Seeing humanity

It’s easy to forget the humanity of the people around me, how interconnected I am to everyone I encounter. Mind you, it’s not intentional. But at times, when I am absorbed in my own agenda and plans, thinking whatever it is on my mind is paramount, then the people who surround me become incidental. It’s not intentional meanness on my part. But I seem to forget about anyone’s world but my own.

Without realizing it, people become byways and tools to incorporate in my own plans. I’m still civilized, but I just move on to the next thing without stopping to remember that I just dealt with a person with the same human needs as I. It’s pretty benign, or at least it is easy to rationalize to myself that it is. It’s not like I don’t say excuse me when I bump into people when I am in this state. It’s not like I literally knock someone over to get to the next thing on my personal list.
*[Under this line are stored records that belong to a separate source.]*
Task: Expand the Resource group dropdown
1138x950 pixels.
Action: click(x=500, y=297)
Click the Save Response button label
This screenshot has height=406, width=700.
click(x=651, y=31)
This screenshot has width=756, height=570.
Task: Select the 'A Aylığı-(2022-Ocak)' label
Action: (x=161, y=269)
But I wonder really how benign it is. By cutting off the people around me, however subtly I do it, is the beginning of seeing them as less than human. It is the small crack in the door which if pursued long enough down the road of rationalization, leads to seeing people as nothing but tools. I wonder about what that seed can lead to. A friend becomes not a friend, but a dumping ground to transfer emotional garbage to. An online colleague or friend is not a person, but an avatar that you can delete at will without consequence. A lover is no longer a lover, but a drug. Further down the line, people become issues to overcome in a therapy office, or talking heads to yell at on a television. They become causes to save, or the more ominous flip side, scourges to purge. They are something Other, and when the genocide commences, people wonder what happened to turn neighbor against neighbor.

I’m no expert at this. I’m only some Westerner with a four year degree in from a state university. But it makes me wonder, maybe the whole reason why someone became a scourge, why a lover became a drug, or why a person became an issue can be traced back to that one small seed. Maybe it began when in a moment of haste, a person like myself forgot that the person in front of them on line in the grocery store was a fellow human being. A broken windshield many times starts with a small fracture. To heal the wound, it is good to go to the source. Maybe the chance encounter with the one in front of me is where it begins.

3 Responses to “Seeing humanity”

  1. Tori W says:

    Loved this article. Thank you and yes, I have done this to. I think the solution is to always try to remain “in the moment.” This is a difficult concept to always grasp, but remaining in the moment is that element of self awareness of our surroundings and the people we encounter. Thanks, T.

    • Jessica says:

      I agree with you; in my experience, self-awareness is key. Of course, life has its agendas and there are things to get done. But remaining aware of my emotions, thoughts, and surroundings, as well as the people around me is key to living well in the moment, at least from what I have seen. Thanks for your comment.

  2. Jessica, this is a lovely post—candid, insightful, and sincere. And you’re right. I wonder how many crimes and misdemeanors we could prevent just by taking a moment to connect with someone in passing.

    (Hope you got my response to the comment you left a while back on my blog.)